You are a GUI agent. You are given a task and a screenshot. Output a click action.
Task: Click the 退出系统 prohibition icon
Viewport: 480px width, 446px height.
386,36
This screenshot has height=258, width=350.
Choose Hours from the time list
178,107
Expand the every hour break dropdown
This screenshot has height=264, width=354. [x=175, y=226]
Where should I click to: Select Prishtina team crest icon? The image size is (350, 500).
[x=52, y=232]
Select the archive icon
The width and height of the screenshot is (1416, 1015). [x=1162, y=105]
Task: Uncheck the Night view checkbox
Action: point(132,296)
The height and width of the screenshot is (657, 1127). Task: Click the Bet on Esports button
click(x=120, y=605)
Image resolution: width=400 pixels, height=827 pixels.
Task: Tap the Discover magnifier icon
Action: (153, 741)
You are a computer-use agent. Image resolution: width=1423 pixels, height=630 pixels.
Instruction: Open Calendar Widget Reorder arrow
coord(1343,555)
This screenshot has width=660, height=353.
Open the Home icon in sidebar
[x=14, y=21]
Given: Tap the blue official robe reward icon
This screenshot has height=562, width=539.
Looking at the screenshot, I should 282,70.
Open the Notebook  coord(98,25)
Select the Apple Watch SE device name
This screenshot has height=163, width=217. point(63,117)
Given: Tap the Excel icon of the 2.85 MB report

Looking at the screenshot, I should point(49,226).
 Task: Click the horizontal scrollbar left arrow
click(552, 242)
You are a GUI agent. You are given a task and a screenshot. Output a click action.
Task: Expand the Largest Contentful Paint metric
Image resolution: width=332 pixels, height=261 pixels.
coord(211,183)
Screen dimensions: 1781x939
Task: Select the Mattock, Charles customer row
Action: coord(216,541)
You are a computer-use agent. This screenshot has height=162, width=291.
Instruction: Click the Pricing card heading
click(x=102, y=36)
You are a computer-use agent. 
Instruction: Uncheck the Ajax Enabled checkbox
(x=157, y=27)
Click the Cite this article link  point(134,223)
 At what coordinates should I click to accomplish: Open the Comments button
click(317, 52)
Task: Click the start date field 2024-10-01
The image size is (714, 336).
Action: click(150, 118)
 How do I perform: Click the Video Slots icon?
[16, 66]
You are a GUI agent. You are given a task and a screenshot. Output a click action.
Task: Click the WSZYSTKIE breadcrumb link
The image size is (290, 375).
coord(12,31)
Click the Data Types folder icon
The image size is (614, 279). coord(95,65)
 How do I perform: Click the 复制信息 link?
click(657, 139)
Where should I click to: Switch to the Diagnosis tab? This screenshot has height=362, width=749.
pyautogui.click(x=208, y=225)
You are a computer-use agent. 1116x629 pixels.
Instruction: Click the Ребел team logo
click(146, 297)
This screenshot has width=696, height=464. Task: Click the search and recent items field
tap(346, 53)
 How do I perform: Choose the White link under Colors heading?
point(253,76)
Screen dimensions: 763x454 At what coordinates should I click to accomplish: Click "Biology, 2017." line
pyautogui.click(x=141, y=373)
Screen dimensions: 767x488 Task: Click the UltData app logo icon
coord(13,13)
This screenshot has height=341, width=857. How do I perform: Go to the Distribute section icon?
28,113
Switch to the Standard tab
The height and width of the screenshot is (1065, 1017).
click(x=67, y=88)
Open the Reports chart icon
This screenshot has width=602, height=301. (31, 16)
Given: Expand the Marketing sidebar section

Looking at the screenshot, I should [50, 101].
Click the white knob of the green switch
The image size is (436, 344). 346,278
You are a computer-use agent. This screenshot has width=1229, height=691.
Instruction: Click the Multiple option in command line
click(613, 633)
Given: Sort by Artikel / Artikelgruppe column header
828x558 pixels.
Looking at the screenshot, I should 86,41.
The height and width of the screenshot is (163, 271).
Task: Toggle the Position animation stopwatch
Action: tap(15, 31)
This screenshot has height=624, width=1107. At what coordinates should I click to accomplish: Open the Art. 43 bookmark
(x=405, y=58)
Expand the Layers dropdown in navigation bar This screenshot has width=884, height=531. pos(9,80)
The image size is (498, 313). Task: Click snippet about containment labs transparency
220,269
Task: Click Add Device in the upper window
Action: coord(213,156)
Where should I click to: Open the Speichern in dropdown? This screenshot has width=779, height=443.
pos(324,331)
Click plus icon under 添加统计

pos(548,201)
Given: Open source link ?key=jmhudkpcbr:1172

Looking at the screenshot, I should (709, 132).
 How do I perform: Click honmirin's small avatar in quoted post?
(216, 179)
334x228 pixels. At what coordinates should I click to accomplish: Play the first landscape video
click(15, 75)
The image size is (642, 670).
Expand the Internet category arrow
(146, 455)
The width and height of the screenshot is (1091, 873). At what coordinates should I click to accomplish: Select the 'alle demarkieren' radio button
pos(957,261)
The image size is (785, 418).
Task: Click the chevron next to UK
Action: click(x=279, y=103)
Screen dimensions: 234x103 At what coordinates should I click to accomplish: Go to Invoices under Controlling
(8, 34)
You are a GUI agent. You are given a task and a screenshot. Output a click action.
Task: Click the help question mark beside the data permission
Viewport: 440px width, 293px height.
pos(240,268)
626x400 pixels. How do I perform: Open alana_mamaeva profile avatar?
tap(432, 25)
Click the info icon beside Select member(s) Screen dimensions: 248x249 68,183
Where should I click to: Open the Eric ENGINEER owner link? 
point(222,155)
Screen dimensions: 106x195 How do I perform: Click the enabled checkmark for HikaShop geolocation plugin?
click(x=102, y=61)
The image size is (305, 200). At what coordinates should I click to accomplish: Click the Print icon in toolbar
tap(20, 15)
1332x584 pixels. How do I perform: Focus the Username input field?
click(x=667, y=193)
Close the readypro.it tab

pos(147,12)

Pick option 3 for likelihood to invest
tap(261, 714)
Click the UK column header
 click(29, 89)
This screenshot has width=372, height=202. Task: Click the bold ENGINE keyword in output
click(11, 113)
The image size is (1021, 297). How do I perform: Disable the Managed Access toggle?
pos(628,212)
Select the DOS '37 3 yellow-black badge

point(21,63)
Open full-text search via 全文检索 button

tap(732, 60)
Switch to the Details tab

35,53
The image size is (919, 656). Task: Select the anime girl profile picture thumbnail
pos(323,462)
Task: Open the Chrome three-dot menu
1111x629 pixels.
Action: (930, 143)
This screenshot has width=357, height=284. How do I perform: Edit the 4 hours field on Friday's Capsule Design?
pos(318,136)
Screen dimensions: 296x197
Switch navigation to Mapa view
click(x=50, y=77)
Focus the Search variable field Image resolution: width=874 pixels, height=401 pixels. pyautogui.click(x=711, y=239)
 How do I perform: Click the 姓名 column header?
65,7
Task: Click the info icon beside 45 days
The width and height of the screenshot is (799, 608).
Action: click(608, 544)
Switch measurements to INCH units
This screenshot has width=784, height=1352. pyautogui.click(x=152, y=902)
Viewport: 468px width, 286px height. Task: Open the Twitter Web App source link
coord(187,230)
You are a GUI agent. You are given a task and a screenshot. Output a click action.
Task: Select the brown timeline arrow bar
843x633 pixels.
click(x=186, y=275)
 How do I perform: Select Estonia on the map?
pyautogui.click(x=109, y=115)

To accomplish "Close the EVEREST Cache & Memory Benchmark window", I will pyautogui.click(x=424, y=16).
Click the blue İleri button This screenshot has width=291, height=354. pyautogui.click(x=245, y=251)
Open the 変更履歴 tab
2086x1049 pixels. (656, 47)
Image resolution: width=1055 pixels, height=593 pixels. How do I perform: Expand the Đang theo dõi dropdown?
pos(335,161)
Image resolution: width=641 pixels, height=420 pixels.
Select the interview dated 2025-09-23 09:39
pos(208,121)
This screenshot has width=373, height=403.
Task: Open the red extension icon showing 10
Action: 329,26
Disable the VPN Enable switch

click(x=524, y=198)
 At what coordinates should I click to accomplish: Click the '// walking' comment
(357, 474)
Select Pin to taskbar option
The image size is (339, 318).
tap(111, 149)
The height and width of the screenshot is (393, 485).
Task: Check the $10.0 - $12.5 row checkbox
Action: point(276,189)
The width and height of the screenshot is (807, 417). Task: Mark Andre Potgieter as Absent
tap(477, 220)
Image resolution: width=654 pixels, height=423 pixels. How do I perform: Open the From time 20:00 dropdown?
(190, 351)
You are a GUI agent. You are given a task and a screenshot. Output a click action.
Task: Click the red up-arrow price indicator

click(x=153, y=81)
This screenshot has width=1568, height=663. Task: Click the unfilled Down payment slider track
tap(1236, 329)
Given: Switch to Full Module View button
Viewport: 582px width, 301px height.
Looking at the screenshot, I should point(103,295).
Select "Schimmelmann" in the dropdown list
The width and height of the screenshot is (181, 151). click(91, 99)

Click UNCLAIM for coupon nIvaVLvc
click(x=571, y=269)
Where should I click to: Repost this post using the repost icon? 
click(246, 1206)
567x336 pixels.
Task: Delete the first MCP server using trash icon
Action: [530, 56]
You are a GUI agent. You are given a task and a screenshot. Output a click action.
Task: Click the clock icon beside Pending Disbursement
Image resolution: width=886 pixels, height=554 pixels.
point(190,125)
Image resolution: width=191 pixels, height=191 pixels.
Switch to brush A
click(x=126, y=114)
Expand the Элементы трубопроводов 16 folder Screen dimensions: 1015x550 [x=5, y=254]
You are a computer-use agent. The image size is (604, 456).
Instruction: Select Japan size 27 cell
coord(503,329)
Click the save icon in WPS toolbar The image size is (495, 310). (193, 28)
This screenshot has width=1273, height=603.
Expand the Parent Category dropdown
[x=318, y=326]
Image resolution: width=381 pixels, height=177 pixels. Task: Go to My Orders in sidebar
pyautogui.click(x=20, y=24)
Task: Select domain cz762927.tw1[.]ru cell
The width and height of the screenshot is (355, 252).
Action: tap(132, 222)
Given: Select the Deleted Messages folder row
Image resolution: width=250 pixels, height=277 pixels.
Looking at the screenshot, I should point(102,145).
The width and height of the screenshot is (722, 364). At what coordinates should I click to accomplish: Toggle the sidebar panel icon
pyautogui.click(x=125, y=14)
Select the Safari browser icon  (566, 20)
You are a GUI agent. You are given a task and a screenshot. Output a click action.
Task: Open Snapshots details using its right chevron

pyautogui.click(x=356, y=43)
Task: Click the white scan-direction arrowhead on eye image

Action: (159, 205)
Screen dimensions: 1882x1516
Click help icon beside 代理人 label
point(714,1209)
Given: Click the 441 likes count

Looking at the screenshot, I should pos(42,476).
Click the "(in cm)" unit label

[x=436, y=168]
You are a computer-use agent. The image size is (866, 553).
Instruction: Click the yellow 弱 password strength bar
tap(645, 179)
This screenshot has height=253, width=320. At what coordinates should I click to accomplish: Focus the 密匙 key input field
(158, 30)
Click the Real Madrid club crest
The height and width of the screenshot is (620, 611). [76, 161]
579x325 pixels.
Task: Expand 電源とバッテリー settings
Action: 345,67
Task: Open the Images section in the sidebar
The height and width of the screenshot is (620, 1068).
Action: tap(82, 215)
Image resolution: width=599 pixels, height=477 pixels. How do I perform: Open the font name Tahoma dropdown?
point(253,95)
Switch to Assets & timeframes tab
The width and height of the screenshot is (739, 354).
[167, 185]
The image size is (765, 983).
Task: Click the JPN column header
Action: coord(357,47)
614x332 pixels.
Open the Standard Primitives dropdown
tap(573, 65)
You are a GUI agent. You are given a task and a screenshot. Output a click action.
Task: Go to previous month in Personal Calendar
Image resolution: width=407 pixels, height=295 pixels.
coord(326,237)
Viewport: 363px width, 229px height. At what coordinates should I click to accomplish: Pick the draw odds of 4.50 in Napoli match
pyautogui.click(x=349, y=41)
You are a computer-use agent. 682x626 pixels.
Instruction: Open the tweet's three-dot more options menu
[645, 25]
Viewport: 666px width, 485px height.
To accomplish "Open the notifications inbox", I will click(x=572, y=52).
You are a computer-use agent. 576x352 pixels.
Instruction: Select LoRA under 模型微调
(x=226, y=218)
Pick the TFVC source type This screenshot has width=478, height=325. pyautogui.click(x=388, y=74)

•••

If a line in the records above contains the string "computer", copy that line out.

You are a computer-use agent. Image resolution: width=1423 pixels, height=630 pixels.
You are a computer-use agent. This screenshot has height=162, width=291.
You are a computer-use agent. 
You are a computer-use agent. 1116x629 pixels.
You are a computer-use agent. This screenshot has width=1229, height=691.
You are a computer-use agent. The image size is (604, 456).
You are a computer-use agent. The image size is (866, 553).
You are a computer-use agent. 682x626 pixels.
You are a computer-use agent. 576x352 pixels.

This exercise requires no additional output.